In a landmark ruling announced yesterday, a judge at the Dubai International Finance Centre (DIFC) Courts decided that the claim, brought by Nest Investments SAL, had a “real prospect of success” and should proceed to trial.

However, the court dismissed the claimant's action against Joe El Fadl, the firm’s global financial services group lead in the Middle East.

Both D&TME and El Fadl had applied to the DIFC Courts to have the case struck out on jurisdictional grounds since the bank was based in the Lebanon and had been audited there for nearly 20 years by Deloitte’s Beirut office.

The minority shareholders argued, however, that they would not get a fair hearing in Beirut because of political considerations and had therefore decided to lodge their claim in the DIFC Courts against the regional firm since the Beirut firm was acting as its agent and the DIFC regulated both Deloitte and El Fadl.

The action stems from the bank’s collapse following the US Treasury Department’s October 2011 statement identifying it as “a financial institution of primary money laundering concern”.

The statement went on to highlight LCB’s role in facilitating the money-laundering activities of an international drugs network based in the Lebanon. According to the Treasury, the network was smuggling drugs from South America into Europe and the Middle East via West Africa, using the proceeds – laundered with the help of LCB – to buy cars in the US which were then sent to West Africa.

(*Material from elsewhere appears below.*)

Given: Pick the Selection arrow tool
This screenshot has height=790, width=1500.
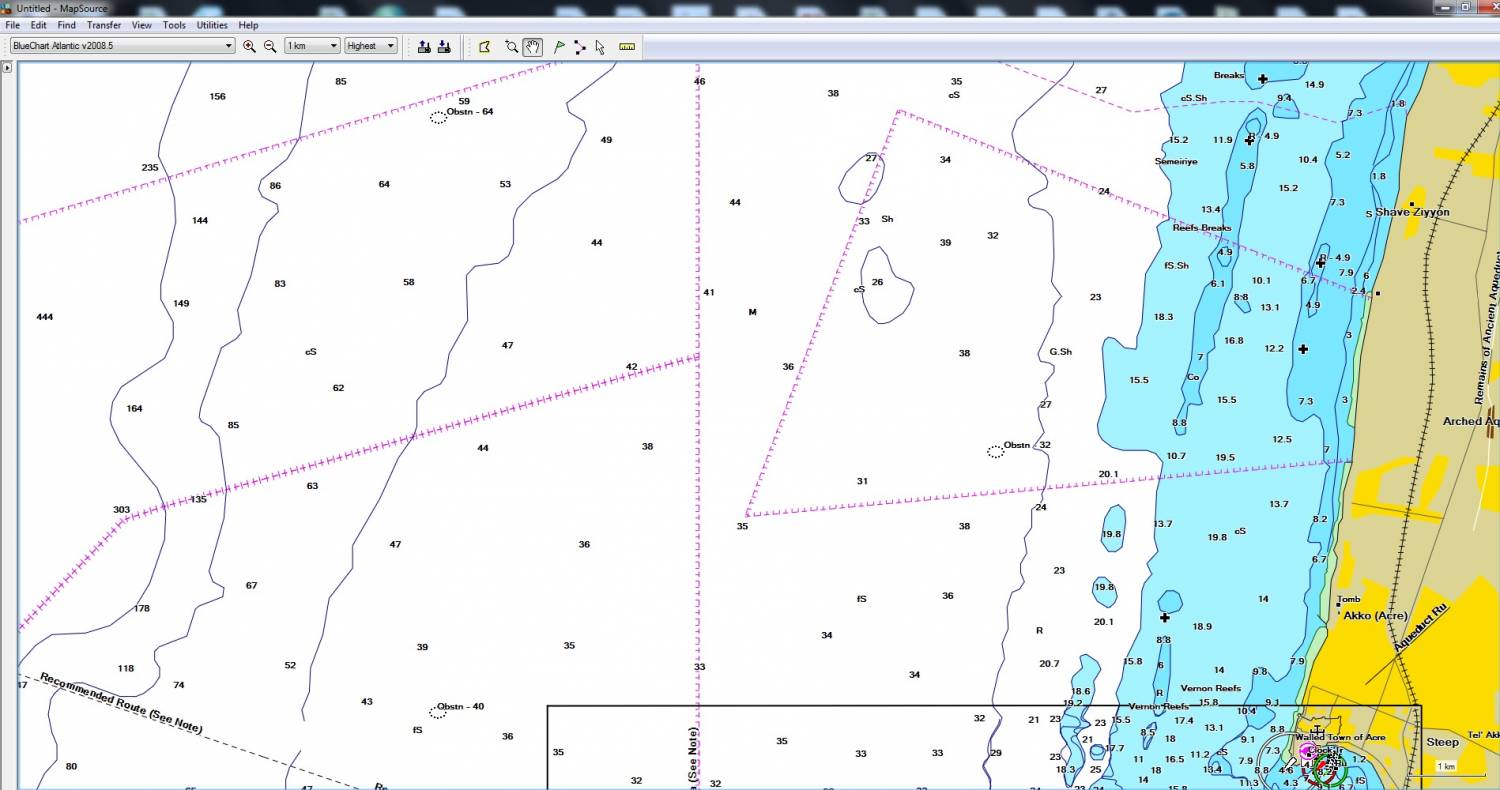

The Treasury Department also accused LCB management of links to Hezbollah officials outside of Lebanon, including through a subsidiary in Gambia which was partially owned by a Lebanese individual who was known to be a Hezbollah supporter. The US considers Hezbollah to be a terrorist organisation.

Overall, the Treasury’s financial crimes enforcement network (FinCEN) found that nearly $230m (£166m) of illicit funds had been laundered through LCB’s accounts while Deloitte was its auditor.

LCB later settled with US prosecutors for a sum of $102m.

Nest Investments alleges that Deloitte failed in its duty as auditors and allowed its relationship with LCB senior management and the majority of shareholders to become compromised. It also claims the firm failed to adhere to Deloitte’s high global standards on integrity, professionalism and objectivity.

A spokesman for Nest said that it was pleased about the DIFC Court’s decision. “The allegations against D&TME are serious in nature – involving complicity in money laundering and terrorist financing through the Lebanese Canadian Bank.

“The defendant plays a prominent role in the Middle East audit market and remains the auditor in liquidation at the bank. It is therefore particularly important that the allegations against D&TME be heard and answered in a competent court.”

Deloitte, however, pointed out that the firm and El Fadl had never entered into any contractual services relationship with the group of claimants.

“The claim against the partner has been correctly rejected by the DIFC court,” it said.

“The claim against the firm is without merit and the judgment revealed fundamental deficiencies in the claim. For example, it is not reasonably arguable that DIFC law governs the claim and the claim is based entirely on DIFC law. The firm will continue to vigorously resist any attempt to pursue the claim.”

The ruling is important for two reasons. Not only will it be the first audit negligence case to be heard by the DIFC Courts but it also extends the potential liability of DIFC-regulated bodies to the acts or omissions of foreign agents based in other jurisdictions.